### MATERIAL FOR THIS TASK ###

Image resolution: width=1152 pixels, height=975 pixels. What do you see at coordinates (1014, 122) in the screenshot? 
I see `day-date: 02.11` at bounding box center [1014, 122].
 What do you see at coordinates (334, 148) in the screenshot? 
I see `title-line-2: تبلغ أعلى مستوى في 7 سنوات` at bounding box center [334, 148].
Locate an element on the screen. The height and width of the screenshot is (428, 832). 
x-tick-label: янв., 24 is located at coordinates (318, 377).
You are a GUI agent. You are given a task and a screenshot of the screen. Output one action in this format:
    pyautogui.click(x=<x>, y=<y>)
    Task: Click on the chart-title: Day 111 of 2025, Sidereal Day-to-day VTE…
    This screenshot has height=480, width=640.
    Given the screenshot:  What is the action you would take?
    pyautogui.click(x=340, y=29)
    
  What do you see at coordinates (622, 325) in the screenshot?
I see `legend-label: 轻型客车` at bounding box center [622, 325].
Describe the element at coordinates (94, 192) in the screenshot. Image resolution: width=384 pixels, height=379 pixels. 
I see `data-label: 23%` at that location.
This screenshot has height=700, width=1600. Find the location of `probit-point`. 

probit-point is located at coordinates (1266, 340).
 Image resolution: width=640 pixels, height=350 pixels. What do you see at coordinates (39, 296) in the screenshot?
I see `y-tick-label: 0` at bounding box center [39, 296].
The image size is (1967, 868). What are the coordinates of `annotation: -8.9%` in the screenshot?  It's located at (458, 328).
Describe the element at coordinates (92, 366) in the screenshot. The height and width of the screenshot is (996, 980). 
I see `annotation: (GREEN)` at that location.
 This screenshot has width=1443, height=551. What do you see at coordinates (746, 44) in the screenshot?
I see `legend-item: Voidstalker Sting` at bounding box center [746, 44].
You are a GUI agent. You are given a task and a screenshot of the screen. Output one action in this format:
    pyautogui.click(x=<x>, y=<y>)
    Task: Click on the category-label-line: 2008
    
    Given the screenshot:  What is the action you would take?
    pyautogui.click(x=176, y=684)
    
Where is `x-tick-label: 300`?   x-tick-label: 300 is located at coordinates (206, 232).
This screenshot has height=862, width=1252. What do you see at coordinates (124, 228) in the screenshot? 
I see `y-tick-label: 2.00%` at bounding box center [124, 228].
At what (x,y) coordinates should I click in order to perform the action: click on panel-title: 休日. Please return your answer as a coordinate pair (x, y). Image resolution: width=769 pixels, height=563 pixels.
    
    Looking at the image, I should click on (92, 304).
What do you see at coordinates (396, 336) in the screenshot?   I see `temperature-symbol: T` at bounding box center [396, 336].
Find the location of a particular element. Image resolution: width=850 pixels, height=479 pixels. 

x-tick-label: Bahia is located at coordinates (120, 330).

###

* _EXERCISE DESCRIPTION_:
Can you recast the lines above, beginning at the line that has "This screenshot has height=700, width=1600." and stopping after the line that has "The image size", as a Markdown table with the columns Row and Line, leaving out any blank lines?

* _ANSWER TO THIS TASK_:
| Row | Line |
|---|---|
| 1 | This screenshot has height=700, width=1600. Find the location of `probit-point`.  |
| 2 | probit-point is located at coordinates (1266, 340). |
| 3 |  Image resolution: width=640 pixels, height=350 pixels. What do you see at coordinates (39, 296) in the screenshot? |
| 4 | I see `y-tick-label: 0` at bounding box center [39, 296]. |
| 5 | The image size is (1967, 868). What are the coordinates of `annotation: -8.9%` in the screenshot?  It's located at (458, 328). |